Her reply: "'Funnily enough, I won't be having sex with Chris tonight,' I said, my face composed and calm. 'No, that probably won't happen.' People blinked. 'Thanks for asking, though.'"

His retort: "'Would you have sex with Chris in a hot tub?' Senator Kennedy asked me, perhaps as a way to say good night? 'I'm no good in water,' I told him." (A representative for Dodd did not immediately respond to ABCNews.com's request for comment.)
 

Deft Beck

Member
The biggest thing they can do is not wait months/years to bring out shows and movies in other markets.

Make it easier for people worldwide to watch your movies/shows and make it at an impulse buy price (or free with ads) and everyone will end up making more money.

The same should go for music.

There is no reason why a $25 import CD, or a domestic album with a special bonus track, arbitrarily only available in a specific region for no reason, should exist in 2012. Globalization is something that ought to be embraced.
 

Hitokage

Setec Astronomer
Common misconception, piracy is not theft.
It's not relevant either way. Hollywood is trying to claim that because they're not all rich and because some people steal from them, they have the right to declare martial law on the internet without even making sure that it would solve their problem.
 

entremet

Member
Don't be complete assholes. If I buy a movie I want to own it.

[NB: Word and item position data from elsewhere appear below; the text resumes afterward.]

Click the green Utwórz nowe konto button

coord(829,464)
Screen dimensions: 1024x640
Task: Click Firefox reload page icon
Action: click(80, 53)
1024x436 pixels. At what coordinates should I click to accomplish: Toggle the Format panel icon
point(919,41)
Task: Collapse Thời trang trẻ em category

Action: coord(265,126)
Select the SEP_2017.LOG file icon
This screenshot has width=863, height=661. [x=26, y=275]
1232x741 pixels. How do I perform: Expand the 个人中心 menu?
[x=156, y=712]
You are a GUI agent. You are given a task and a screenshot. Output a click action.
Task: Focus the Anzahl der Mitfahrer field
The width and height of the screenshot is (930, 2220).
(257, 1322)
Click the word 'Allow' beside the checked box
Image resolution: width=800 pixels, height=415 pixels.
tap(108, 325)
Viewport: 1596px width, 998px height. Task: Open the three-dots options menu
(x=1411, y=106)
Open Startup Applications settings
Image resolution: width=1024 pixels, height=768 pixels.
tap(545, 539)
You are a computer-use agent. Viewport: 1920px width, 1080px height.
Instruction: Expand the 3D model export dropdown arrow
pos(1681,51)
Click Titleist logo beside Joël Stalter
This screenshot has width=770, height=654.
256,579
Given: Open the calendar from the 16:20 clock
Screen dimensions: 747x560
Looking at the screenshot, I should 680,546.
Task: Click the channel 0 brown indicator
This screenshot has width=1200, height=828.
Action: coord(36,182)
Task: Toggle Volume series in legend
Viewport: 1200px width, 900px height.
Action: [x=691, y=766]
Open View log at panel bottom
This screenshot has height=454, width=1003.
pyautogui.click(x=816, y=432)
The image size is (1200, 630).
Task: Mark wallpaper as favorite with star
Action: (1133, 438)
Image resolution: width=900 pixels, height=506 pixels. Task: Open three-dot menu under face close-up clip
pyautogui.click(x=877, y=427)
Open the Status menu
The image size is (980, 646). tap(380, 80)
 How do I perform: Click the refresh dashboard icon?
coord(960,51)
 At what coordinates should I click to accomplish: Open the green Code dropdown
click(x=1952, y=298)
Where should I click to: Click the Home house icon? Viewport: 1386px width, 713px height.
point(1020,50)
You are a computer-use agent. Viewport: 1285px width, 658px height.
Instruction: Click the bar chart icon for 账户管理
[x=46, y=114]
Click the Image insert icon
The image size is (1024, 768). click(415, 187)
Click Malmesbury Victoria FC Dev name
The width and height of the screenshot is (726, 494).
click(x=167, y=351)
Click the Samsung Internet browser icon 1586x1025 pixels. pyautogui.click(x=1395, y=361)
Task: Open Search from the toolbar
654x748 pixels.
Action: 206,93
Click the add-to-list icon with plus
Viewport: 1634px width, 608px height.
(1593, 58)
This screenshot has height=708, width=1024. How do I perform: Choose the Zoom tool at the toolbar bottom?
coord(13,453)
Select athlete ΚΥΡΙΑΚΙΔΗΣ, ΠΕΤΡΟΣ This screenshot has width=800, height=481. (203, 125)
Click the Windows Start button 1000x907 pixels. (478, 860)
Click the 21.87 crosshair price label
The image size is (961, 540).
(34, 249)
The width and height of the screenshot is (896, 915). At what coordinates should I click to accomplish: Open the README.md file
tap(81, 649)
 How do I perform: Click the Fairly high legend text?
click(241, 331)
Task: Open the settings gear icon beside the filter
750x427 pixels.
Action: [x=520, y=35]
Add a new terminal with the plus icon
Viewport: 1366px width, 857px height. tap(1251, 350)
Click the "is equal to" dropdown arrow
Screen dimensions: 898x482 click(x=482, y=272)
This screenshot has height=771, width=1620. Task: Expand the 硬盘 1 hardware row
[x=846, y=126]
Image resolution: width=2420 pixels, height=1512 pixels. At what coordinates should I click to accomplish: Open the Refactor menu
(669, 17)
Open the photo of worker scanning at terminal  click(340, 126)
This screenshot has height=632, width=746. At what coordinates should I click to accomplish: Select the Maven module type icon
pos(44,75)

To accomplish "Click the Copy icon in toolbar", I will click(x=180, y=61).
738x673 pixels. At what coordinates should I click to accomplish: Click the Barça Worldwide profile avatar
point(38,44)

I want to be able to play it all my devices today and tomorrow and I want it to work when the company I bought it from goes belly up.

Nah man, they don't want you to own anything. Even with physical media, it's technically a license, according the DMCA, which is another terrible piece of legislation signed during the Clinton years.
 
People need to know … that 98% of people who work in the entertainment industry make $55,000 a year. They're not moguls and they're not walking red carpets."

So at least 98% of the entertainment industry make 2/3rds more than the median Los Angeles salary (33k).
 

Sol..

I am Wayne Brady.
Eventually they'll come to terms that the very tech industry that turned on them this time around is and will be their savior.
 

Monocle

Member
It's not relevant either way. Hollywood is trying to claim that because they're not all rich and because some people steal from them, they have the right to declare martial law on the internet without even making sure that it would solve their problem.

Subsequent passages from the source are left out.